I can never resist a lighthouse. As soon as I see a tower on the horizon, I say to my husband, "We have to stop!"
I think it's a conditioned response, based on childhood afternoons working on jigsaw puzzles. The very image of a lighthouse triggers memories. I imagine myself snapping pieces together at a card table in front of my parents' picture window, and I half expect my mother to appear with an afterschool snack of cookies and milk.
The fresnel lens combines the science of the prism with the beauty of the stained glass window. At one lighthouse, the guide let a bunch of us tourists climb to the very top and stand right next to a working fresnel lens, so close I could have touched the glass surfaces, if I hadn't been given strict orders not to. "The lens was made in Paris, " said the tour guide. "It's irreplaceable. They don't make them any more." I barely even glanced out the window at the view because I was so busy studying the many surfaces of shiny glass that reflected back the sunlight, the clouds, and the colors of my clothing.

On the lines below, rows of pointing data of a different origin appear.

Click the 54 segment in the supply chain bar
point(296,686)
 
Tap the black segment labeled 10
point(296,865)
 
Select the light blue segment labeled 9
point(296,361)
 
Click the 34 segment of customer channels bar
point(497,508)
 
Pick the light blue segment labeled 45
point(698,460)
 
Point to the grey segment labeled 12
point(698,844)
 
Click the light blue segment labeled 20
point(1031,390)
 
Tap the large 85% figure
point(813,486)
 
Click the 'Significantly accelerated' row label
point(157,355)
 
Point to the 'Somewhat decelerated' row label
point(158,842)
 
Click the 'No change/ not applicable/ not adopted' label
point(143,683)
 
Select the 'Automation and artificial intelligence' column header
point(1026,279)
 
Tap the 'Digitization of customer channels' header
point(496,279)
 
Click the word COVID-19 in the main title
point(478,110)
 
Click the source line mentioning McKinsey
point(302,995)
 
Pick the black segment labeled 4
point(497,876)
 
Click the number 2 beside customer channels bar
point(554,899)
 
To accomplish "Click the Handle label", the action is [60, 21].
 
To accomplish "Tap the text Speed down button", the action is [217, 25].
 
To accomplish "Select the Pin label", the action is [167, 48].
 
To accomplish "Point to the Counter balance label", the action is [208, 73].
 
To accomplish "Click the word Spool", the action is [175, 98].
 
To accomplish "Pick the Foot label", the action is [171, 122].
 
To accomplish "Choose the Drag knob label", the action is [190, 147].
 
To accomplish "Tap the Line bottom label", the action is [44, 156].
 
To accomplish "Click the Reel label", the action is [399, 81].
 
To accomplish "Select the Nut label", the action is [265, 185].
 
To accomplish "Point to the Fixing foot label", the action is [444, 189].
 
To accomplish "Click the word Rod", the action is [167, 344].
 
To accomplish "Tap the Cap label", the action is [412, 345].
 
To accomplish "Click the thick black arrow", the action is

As we climbed back down the winding tower staircase, I tried to imagine myself climbing them on a dark stormy night to make sure the warning beacon was still functioning. I'm not sure I can picture myself as a lighthouse keeper -- the job seems more suited to a hermit than an extrovert like me -- but I can totally picture myself turning into one of those cheery old ladies who gives enthusiastic tours of lighthouses.